6 I read Stephenson’s discussion of Findley’s Shadows with particular interest. The play has only received one production (at Stratford in 2002) and has been published, but it is not well known. Neither is it an appealing play—Stephenson calls it a “bear pit” narrative of competitive story-telling, lies, revelations, and accusations. It is, however, vintage Findley and important for that reason alone. Using the tools of autobiography theory, Stephenson unfolds the ethical core of this play, which comes down to major questions in all autobiography: Whose story is this really?

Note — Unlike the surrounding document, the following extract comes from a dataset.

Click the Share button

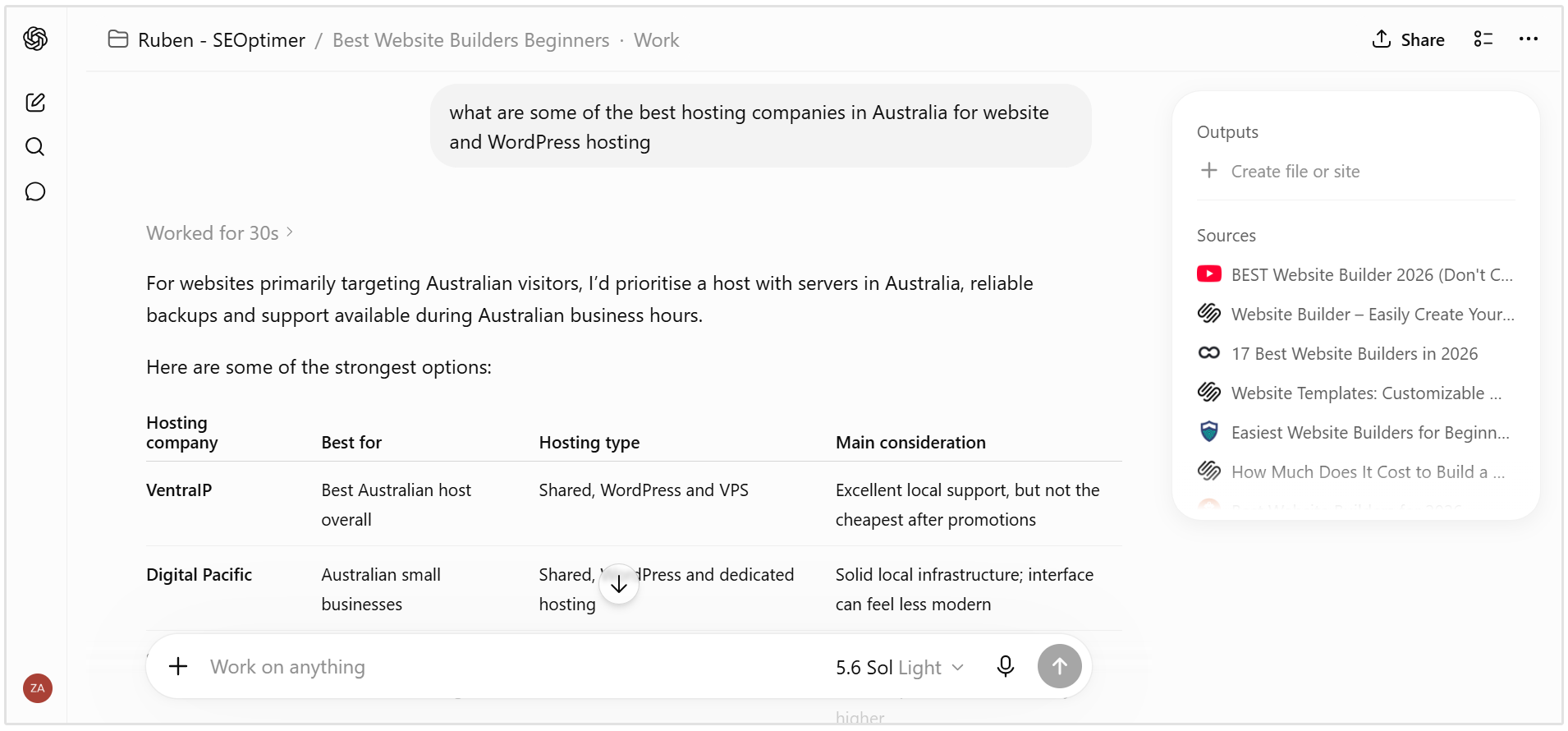(x=1409, y=39)
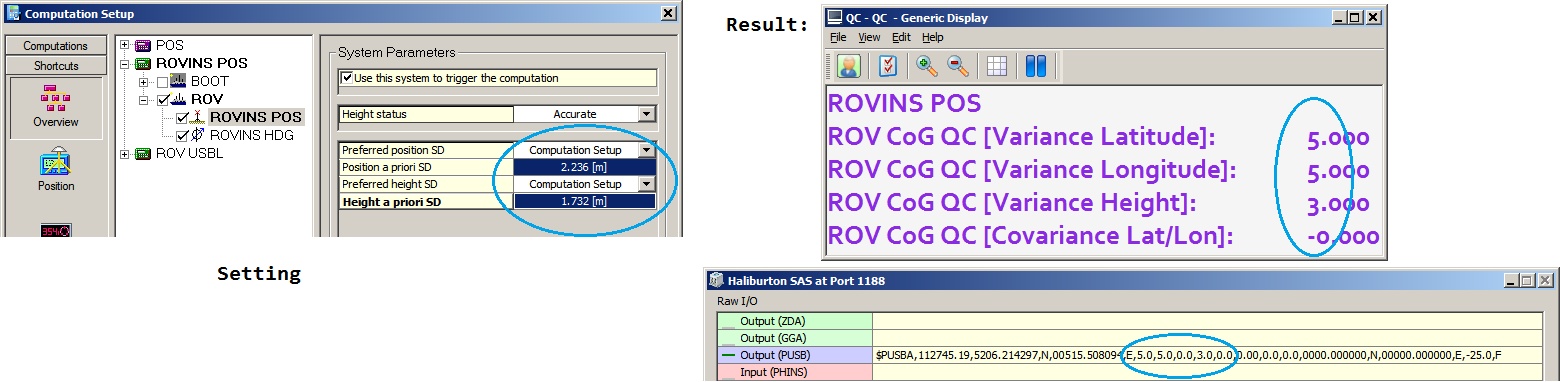Toggle 'Use this system to trigger' checkbox
The width and height of the screenshot is (1560, 382).
(x=347, y=78)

Who has the right to tell it? And what judgment should be made of an autobiographer who lies? Fictional autobiography is central in most of Findley’s work, and so are these ethical questions. As Stephenson argues, Shadows explores what happens—on stage and off—when “what we took to be ‘truth’ is actually another nested fiction”(78).
7 To conclude, Stephenson writes a “Coda” instead of a summary of her previous chapters. This is a refreshing way to wrap up a scholarly study because it allows her to engage our present as readers, theatregoers, and people living in the age of autobiography. Instead of concluding, she invites us to ponder other ways of performing autobiography and other uses for such performances, and she leaves us with some strategic questions about the possibility of transformation through autobiography and theatre as well as warnings about our expectations of this slippery and “fragile genre.” This is a splendid book that I recommend heartily.